*** Provided material ***

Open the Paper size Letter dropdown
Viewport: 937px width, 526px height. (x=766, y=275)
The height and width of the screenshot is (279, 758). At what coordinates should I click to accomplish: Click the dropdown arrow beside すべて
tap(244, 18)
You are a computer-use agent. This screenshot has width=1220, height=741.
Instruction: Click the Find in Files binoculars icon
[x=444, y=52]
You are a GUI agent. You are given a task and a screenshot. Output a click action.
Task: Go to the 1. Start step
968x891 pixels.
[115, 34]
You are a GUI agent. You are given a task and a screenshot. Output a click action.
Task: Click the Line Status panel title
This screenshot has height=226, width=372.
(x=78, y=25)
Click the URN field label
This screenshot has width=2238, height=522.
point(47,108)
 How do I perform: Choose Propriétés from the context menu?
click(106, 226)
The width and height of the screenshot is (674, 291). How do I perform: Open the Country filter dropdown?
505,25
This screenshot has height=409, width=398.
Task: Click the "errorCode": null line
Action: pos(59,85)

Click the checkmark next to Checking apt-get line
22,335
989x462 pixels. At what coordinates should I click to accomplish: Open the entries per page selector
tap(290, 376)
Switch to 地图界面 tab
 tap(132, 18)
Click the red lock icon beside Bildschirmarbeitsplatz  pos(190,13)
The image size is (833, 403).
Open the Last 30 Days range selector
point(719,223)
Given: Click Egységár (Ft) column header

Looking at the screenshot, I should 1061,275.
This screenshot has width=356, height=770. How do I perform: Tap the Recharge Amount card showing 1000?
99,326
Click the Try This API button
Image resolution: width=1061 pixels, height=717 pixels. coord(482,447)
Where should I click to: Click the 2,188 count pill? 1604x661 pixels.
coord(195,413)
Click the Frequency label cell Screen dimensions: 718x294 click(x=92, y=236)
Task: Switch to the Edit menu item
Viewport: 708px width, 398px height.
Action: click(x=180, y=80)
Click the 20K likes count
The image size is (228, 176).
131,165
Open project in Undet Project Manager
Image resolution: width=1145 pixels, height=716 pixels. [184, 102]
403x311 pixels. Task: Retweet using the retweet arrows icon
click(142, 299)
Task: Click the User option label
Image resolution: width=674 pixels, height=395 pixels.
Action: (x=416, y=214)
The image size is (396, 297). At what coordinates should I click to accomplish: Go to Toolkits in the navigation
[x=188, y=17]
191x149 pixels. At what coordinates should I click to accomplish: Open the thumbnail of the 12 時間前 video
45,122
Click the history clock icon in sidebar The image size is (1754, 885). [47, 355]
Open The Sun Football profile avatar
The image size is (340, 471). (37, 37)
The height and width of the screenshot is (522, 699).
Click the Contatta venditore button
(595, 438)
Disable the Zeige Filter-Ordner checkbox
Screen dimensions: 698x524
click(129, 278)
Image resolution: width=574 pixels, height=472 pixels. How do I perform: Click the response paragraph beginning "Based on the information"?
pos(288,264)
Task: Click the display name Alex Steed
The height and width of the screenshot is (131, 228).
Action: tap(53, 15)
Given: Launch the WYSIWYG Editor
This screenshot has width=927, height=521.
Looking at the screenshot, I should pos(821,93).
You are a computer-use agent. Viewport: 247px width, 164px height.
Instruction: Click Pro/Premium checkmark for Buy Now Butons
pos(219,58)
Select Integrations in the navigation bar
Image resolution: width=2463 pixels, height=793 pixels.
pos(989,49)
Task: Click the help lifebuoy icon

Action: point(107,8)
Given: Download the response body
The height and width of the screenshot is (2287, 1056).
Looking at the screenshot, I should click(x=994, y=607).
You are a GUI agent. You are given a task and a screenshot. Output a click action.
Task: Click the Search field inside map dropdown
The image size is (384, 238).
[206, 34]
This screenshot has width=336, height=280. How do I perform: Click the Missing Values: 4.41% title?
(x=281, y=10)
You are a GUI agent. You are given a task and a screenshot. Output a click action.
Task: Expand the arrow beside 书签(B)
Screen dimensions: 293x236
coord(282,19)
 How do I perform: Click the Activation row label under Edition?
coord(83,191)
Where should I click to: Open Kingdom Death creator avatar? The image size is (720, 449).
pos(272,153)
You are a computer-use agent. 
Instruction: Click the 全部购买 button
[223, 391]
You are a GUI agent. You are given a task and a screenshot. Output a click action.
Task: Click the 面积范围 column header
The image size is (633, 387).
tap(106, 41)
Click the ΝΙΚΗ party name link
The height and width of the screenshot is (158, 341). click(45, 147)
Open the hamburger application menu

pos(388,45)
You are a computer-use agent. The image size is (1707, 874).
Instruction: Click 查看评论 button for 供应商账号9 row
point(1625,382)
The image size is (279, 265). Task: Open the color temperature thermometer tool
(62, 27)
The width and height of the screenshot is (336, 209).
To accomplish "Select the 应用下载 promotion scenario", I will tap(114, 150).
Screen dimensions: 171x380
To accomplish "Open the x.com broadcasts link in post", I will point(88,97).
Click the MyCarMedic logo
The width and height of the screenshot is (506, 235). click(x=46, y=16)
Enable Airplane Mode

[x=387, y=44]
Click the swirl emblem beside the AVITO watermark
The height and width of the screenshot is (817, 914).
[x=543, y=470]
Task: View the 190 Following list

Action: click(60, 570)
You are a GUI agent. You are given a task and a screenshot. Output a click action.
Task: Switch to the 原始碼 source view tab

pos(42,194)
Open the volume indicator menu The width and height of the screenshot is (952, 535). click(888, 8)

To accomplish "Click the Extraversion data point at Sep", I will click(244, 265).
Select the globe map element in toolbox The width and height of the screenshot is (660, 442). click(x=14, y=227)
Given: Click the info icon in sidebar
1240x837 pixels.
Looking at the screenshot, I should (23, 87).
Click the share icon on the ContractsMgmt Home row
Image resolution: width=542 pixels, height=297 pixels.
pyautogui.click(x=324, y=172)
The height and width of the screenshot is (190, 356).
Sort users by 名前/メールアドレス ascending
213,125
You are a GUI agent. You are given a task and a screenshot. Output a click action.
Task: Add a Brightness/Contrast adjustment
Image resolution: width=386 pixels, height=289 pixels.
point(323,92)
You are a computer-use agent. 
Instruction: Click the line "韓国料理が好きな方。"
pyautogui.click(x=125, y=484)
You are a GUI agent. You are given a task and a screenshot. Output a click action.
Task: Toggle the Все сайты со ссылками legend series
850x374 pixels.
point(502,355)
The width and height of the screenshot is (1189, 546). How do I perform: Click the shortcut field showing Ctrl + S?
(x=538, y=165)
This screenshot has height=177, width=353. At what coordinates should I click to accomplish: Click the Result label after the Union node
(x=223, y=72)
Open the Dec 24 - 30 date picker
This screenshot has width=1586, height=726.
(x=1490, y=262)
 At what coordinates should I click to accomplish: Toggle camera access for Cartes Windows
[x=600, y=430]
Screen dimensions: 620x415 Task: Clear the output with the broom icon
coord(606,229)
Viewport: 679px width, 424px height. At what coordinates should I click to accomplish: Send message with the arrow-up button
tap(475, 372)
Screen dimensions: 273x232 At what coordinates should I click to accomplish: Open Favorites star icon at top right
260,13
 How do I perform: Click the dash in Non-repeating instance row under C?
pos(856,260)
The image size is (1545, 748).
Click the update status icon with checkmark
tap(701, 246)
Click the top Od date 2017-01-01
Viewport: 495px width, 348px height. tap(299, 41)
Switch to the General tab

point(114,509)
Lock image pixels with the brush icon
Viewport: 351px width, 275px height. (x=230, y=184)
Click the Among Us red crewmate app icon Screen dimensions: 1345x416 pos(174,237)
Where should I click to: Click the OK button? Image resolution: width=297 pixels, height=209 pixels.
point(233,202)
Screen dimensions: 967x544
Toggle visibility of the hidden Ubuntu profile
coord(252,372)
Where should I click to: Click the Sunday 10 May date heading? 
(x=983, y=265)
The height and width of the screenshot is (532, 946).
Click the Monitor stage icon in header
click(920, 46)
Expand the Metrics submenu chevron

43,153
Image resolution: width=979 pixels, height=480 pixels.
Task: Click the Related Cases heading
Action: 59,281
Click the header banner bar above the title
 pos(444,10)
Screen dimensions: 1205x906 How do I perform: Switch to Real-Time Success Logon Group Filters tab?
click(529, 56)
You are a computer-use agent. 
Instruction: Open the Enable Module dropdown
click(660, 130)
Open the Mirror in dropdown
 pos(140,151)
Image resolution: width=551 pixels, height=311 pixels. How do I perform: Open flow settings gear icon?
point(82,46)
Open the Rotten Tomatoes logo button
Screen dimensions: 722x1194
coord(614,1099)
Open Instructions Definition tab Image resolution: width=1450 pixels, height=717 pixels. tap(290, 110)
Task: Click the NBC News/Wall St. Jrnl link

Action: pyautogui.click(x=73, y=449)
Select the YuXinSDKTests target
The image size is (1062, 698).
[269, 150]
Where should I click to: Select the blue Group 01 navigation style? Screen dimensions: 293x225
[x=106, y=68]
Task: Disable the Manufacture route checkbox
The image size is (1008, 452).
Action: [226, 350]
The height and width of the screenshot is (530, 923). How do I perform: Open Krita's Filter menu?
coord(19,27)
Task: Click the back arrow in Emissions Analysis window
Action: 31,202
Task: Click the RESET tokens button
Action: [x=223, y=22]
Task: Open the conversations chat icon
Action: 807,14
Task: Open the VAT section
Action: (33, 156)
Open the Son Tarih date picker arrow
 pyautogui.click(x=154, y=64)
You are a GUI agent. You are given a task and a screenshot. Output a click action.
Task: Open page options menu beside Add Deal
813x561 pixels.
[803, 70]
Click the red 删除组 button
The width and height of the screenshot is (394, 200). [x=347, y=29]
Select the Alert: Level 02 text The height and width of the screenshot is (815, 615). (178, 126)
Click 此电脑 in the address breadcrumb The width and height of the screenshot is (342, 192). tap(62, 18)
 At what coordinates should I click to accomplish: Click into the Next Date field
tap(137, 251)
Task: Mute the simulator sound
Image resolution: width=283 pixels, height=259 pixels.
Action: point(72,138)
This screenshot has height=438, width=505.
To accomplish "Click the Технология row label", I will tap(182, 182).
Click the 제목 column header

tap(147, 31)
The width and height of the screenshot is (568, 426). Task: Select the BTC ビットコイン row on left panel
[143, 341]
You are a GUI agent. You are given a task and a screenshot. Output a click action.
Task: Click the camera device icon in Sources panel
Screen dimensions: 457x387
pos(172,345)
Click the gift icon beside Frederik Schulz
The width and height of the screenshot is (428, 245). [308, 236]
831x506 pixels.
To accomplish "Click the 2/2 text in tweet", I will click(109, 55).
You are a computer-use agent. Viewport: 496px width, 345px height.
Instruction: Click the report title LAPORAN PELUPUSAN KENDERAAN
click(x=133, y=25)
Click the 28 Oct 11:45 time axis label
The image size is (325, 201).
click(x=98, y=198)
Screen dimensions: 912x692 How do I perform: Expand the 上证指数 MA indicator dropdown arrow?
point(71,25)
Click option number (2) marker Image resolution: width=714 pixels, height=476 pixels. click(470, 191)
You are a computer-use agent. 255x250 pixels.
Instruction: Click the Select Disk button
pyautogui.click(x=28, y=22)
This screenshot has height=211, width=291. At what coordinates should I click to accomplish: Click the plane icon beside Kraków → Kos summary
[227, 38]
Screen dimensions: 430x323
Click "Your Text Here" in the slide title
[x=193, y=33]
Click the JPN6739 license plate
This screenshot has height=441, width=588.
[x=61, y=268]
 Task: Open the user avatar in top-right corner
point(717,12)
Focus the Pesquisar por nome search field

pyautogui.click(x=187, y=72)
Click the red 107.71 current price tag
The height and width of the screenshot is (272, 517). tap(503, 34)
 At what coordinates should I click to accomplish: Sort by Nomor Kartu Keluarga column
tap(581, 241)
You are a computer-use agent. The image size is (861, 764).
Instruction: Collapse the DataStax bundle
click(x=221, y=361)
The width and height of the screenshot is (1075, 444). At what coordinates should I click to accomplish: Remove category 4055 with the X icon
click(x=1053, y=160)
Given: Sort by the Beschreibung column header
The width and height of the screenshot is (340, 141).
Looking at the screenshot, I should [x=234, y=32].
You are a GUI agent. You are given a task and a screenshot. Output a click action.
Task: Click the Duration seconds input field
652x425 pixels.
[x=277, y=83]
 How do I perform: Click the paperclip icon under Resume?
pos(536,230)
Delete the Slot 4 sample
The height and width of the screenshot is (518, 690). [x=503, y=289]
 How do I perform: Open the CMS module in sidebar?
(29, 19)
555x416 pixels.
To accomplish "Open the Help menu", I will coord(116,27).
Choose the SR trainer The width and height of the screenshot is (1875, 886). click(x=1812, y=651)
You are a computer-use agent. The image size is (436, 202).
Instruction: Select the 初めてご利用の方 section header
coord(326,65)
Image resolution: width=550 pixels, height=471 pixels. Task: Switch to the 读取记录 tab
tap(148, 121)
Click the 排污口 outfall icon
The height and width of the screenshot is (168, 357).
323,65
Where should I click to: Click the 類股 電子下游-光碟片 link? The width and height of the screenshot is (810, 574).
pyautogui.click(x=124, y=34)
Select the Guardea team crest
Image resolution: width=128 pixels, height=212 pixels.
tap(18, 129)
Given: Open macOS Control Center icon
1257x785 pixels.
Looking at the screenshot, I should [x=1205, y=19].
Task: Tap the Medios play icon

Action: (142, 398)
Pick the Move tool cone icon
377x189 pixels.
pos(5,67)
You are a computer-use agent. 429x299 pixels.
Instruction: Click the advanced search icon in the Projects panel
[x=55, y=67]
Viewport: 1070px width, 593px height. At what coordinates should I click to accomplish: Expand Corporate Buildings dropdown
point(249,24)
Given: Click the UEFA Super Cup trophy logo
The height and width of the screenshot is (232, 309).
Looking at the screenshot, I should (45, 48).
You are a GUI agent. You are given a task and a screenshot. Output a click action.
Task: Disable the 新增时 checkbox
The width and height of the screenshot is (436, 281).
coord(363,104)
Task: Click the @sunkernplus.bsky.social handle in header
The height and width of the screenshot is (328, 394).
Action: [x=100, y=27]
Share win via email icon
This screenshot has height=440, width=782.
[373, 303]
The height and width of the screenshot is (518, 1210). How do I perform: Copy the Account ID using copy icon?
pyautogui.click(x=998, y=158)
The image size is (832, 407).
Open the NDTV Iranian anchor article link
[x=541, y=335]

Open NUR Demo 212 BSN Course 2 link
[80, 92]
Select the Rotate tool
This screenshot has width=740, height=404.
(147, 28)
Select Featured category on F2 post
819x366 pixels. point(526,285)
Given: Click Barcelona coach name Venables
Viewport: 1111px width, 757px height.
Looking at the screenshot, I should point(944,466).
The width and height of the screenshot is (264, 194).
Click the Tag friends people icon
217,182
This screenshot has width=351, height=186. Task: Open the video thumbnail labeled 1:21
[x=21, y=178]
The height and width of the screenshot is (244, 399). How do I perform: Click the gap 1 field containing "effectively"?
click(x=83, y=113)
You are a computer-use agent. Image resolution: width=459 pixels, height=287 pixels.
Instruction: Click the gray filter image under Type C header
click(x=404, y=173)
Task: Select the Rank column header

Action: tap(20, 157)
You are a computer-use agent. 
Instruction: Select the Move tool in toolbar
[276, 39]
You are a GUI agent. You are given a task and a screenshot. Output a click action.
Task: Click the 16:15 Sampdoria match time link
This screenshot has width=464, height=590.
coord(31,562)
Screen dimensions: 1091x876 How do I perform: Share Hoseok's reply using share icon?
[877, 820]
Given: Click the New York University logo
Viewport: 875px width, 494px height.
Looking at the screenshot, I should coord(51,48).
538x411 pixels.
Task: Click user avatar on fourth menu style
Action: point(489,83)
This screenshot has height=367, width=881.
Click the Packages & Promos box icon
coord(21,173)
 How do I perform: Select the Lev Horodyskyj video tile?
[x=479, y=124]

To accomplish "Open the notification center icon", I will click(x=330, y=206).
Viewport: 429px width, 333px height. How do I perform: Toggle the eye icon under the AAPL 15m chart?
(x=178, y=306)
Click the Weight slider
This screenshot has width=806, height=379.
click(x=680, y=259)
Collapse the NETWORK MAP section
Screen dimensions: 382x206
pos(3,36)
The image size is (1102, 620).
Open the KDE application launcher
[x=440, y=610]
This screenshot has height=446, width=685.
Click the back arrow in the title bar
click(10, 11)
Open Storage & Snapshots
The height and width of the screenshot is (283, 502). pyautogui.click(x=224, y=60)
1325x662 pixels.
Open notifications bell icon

*** End of Provided material ***

■ **Instructions for the task**: Within the material above, extract exactly the lines that start at the line containing "Image resolution: width=550" and stop after the line containing "Select the Guardea team crest", and only those.

■ **Exercise result**:
Image resolution: width=550 pixels, height=471 pixels. Task: Switch to the 读取记录 tab
tap(148, 121)
Click the 排污口 outfall icon
The height and width of the screenshot is (168, 357).
323,65
Where should I click to: Click the 類股 電子下游-光碟片 link? The width and height of the screenshot is (810, 574).
pyautogui.click(x=124, y=34)
Select the Guardea team crest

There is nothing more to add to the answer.